A Nasty DNA Patent Fight Just Ended But Experts Are Still Confused

Scientists and investors are giddy about CRISPR, a precision gene editing tool, but a patent fight erupted over who invented it first.

A patent court gave invention rights on Wednesday to "CRISPR" — the hottest tool in gene editing — awarding it to inventors in Massachusetts over those in California.

But the battle over precision gene therapies might be just getting started, with researchers and promised cures for diseases caught in the crossfire.

Judges from the US Patent and Trademark Office on Wednesday sided with researcher Feng Zhang and the team from MIT, Harvard University, and the Broad Institute, stating that the team can retain patents guiding the use of CRISPR on animal and plant cells.

CRISPR is a natural gene editing mechanism in bacteria, which, now co-opted and modified, allows scientists to make precise additions and deletions to the genetic makeup of living creatures that range from petunias to people. That capability is seen as the key to a future of designer cures for diseases that have genetic origins, each one tuned to the patient’s individual genes.

“It’s a big win for Broad,” Arti Rai, an intellectual property expert at Duke Law School, told BuzzFeed News.

“We agree with the decision by the patent office, which confirms that the patents and applications of Broad Institute and University of California at Berkeley, are about different subjects and do not interfere with each other,” Lee McGuire, chief communications officer at the Broad, said in a statement.

The Broad’s CRISPR patents were challenged in 2015 by Jennifer Doudna, of Berkeley, and Emmanuelle Charpentier, of the Max Planck Institute for Infection Biology in Germany. The duo, represented by University of California lawyers, claimed that their prior work set up the Broad team’s success.

Indeed, the University of California team had published a demonstration of the tool editing genes in bacterial cells, nearly six months ahead of Zhang and team.

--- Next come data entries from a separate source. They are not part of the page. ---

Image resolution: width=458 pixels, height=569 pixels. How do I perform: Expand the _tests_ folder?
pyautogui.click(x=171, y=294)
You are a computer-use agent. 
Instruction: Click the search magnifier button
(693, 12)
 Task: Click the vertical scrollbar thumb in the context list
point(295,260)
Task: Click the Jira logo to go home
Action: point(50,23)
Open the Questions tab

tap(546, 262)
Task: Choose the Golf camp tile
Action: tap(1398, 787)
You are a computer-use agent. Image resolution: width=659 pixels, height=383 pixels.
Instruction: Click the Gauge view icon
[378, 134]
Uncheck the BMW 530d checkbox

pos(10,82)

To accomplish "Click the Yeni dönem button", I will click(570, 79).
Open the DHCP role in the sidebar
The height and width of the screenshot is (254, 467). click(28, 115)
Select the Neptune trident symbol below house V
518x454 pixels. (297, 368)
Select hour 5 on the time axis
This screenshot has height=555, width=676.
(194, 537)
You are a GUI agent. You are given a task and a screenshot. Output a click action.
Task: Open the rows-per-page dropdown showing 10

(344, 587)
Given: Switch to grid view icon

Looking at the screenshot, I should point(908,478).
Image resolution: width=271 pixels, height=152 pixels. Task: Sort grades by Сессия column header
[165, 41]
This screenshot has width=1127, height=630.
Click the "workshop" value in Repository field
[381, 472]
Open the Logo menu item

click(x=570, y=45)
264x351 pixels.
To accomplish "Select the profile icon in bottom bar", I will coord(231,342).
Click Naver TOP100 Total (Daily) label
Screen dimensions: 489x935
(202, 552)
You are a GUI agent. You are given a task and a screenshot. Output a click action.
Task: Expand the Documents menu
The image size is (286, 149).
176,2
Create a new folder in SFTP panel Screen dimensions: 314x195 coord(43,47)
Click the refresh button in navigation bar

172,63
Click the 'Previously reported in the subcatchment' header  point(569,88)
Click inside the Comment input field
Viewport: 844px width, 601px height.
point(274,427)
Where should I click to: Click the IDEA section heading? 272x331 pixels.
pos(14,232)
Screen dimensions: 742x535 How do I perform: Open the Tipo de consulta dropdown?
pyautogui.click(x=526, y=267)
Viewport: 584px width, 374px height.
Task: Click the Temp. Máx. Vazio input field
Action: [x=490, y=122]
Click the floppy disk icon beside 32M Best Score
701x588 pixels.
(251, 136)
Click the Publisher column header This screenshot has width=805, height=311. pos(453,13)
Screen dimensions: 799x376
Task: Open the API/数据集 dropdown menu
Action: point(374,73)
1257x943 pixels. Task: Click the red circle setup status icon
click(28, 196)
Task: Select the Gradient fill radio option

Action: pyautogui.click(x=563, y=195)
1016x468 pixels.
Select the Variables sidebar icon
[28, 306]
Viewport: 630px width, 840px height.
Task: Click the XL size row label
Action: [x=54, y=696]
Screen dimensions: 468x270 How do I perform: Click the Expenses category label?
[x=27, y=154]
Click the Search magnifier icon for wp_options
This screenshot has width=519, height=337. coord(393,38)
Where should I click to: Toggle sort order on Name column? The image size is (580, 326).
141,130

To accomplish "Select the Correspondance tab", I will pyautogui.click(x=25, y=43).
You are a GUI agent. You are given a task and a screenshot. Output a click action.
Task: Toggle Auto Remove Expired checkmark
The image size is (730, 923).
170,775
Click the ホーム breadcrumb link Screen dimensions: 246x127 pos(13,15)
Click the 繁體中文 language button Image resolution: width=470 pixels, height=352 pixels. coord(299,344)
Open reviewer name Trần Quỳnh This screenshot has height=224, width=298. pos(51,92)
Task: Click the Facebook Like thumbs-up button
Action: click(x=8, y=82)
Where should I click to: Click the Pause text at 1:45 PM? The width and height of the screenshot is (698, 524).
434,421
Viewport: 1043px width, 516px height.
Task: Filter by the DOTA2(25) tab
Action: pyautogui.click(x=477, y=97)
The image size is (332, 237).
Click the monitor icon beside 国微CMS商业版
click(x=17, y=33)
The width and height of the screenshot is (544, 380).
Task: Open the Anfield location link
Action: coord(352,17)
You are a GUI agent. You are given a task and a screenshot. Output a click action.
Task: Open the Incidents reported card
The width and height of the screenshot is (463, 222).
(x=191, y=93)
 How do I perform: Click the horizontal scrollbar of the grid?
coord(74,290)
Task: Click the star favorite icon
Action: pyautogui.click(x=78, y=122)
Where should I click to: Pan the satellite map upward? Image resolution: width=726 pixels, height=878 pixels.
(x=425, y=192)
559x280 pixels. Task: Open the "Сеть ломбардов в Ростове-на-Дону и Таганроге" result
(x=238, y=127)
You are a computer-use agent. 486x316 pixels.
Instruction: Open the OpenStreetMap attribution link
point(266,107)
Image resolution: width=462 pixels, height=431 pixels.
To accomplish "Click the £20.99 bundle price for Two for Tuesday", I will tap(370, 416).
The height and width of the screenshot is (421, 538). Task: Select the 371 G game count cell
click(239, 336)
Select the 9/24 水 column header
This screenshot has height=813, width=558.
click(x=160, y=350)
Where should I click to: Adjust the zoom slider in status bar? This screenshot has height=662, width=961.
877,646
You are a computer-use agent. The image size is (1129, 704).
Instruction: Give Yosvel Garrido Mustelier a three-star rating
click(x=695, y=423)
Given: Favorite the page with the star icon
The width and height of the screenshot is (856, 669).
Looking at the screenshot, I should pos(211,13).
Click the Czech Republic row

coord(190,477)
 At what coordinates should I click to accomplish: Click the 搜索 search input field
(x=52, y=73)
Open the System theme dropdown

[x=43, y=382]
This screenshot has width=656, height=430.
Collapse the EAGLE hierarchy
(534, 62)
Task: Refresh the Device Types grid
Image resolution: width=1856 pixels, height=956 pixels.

They had also filed for a patent before Zhang did, though Zhang’s patent was “fast-tracked” and awarded first.

The judges of the Patent Trial and Appeal Board however did not agree with the University of California's challenge. “Broad has persuaded us that the parties claim patentably distinct,” the judges wrote in the decision.

Afterwards, the University of California legal team floated the possibility that they would file an appeal.

Paul Alivisatos, UC Berkeley’s vice chancellor for research, said during a teleconference that he was optimistic that Berkeley’s primary patent application, paused because of the challenge, would be granted for a broad set of applications in both bacterial cells and in more valuable animal cells (which would includes CRISPR-based therapies in people).

“We look forward to that patent ruling on all cell types, on behalf of University of California,” Alivisatos said.

This outcome, with two parties being granted a patent over an overlapping domain is “not unheard of, though somewhat uncommon,” Rai told BuzzFeed News. “My guess is that they will certainly try for a very broad ‘genus’ patent. But they have no certainty that they will get it.”

Despite the patent fight gathering steam over the last two years, venture capitalists have invested more than $600 million in the technology. Editas Medicine, co-founded by Zhang at the Broad, and Caribou Biosciences, founded by Berkeley’s Doudna, were both launched to develop applications for the tool.

A patent to the University of California and the Broad could require other companies who want to use the tool to create therapies to seek permission from both sides ahead of time.

“It increases the risk that there’s going to be a bottleneck to innovation,” Jacob Sherkow, a professor at New York Law School, told BuzzFeed News ahead of the ruling.

Sherkow said that the way universities license intellectual property to gatekeeper startups slows down the development of therapies. Editas’s licenses, for example, covers applications of CRISPR, when coupled with the enzyme "Cas9", on all functional human genes.

“There is no way that a company is going to do clinical trials on every one of the genes of the human genome,” Sherkow said.

Rai agrees. “Editas having complete dominion over this technology is not a good idea,” she said.

But she is also expecting others to develop variations on the still new CRISPR tool that will work outside the boundaries drawn by the Broad and University of California patents. “I’m fairly optimistic that Cas9 will not be the only game in town.”

Commercial users of the CRISPR system will need to license it from the Broad, but so far the institute allows researchers to use the tools for free.

Jeffrey Chamberlain, a professor of neurology at the University of Washington, who is testing CRISPR/Cas9 system in mice with Duchenne muscular dystrophy, said that the patent fight has yet to impede his ability to do basic research. “It’s not something I’m too worried about,” he said.

But he acknowledged that this period of plenty could end.

“If one company is controlling a technology that would undoubtedly develop more slowly,” he said. “If they chose to, they could cause problems for a lot of people.”

CORRECTION

Jacob Sherkow is a professor at New York Law School. An earlier version of this post misstated his affiliation.